Rasika
Rasika

Reputation: 1998

Perl regular expression removing duplicate consecutive substrings in a string

I tried to do a search on this particular problem, but all I get is either removal of duplicate lines or removal of repeated strings where they are separated by a delimiter.

My problem is slightly different. I have a string such as

    "comp name1 comp name2 comp name2 comp name3" 

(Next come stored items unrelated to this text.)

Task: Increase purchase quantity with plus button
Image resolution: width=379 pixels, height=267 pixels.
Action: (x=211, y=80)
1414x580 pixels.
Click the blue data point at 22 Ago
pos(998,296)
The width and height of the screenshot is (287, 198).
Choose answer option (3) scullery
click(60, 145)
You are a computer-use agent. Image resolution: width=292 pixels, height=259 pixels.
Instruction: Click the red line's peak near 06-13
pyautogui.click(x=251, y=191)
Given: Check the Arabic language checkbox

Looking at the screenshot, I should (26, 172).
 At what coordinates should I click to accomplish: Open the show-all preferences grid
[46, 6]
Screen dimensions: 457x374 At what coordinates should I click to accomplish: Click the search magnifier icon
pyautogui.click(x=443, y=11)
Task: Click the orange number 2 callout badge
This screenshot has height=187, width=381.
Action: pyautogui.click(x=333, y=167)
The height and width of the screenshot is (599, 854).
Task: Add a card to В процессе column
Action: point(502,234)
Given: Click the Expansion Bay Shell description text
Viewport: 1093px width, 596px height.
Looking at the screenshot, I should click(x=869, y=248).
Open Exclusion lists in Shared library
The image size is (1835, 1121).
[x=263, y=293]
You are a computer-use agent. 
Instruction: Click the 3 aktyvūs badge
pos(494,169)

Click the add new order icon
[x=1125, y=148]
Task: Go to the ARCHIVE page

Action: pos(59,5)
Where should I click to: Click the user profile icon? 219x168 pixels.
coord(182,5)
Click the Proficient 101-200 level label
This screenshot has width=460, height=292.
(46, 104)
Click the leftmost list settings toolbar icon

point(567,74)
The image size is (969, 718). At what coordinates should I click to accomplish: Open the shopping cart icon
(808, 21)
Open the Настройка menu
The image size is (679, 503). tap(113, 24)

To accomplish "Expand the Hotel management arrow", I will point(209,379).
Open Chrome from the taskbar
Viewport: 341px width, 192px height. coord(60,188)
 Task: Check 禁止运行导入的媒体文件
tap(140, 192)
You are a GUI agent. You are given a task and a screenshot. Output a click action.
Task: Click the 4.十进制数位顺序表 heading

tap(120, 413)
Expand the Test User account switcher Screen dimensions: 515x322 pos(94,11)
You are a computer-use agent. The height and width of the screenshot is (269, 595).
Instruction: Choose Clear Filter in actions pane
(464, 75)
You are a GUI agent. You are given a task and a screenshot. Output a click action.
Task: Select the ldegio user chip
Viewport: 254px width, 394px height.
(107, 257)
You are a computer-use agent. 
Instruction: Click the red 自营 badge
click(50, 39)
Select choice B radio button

where I want to remove the repeated comp name2 and return only

    "comp name1 comp name2 comp name3" 

They are not consecutive duplicate words, but consecutive duplicate substrings. Is there a way to solve this using regular expressions?

Upvotes: 4

Views: 7191

Answers (5)

Anonymous
Anonymous

Reputation: 21

To avoid removing duplicate characters within the terms (e.g. comm1 -> com1) bracket .* in regular expression with \b.

s/(\b.*\b)\1/$1/g

Upvotes: 2

Alex Reynolds
Alex Reynolds

Reputation: 96947

If you need something running in linear time, you could split the string and iterate through the list:

#!/usr/bin/perl                                                                                                                                                                                       

use strict;
use warnings;

my $str = "comp name1 comp name2 comp name2 comp name3";
my @elems = split("\\s", $str);
my $prevComp;
my $prevFlag = -1;
foreach my $elemIdx (0..(scalar @elems - 1)) {
    if ($elemIdx % 2 == 1) {
        if (defined $prevComp) {
            if ($prevComp ne $elems[$elemIdx]) {
                print " $elems[$elemIdx]";
                $prevFlag = 0;
            }
            else {
                $prevFlag = 1;
            }
        }
        else {
            print " $elems[$elemIdx]";
        }
        $prevComp = $elems[$elemIdx];
    }
    elsif ($prevFlag == -1) {
        print "$elems[$elemIdx]";
        $prevFlag = 0;
    }
    elsif ($prevFlag == 0) {
        print " $elems[$elemIdx]";
    }
}
print "\n";

Dirty, perhaps, but should run faster.

Upvotes: 1

John Sobolewski
John Sobolewski

Reputation: 4572

I never work with languages that support this but since you are using Perl ...

Go here .. and see this section....

Useful Example: Checking for Doubled Words

When editing text, doubled words such as "the the" easily creep in. Using the regex \b(\w+)\s+\1\b in your text editor, you can easily find them. To delete the second word, simply type in \1 as the replacement text and click the Replace button.

Upvotes: 1

Jonathan Leffler
Jonathan Leffler

Reputation: 754090

This works for me (MacOS X 10.6.7, Perl 5.13.4):

use strict;
use warnings;

my $input = "comp name1 comp name2 comp name2 comp name3" ;
my $output = "comp name1 comp name2 comp name3" ;

my $result = $input;
$result =~ s/(.*)\1/$1/g;

print "In:   <<$input>>\n";
print "Want: <<$output>>\n";
print "Got:  <<$result>>\n";

The key point is the '\1' in the matching.

Upvotes: 3

btilly
btilly

Reputation: 46408

s/(.*)\1/$1/g

Be warned that the running time of this regular expression is quadratic in the length of the string.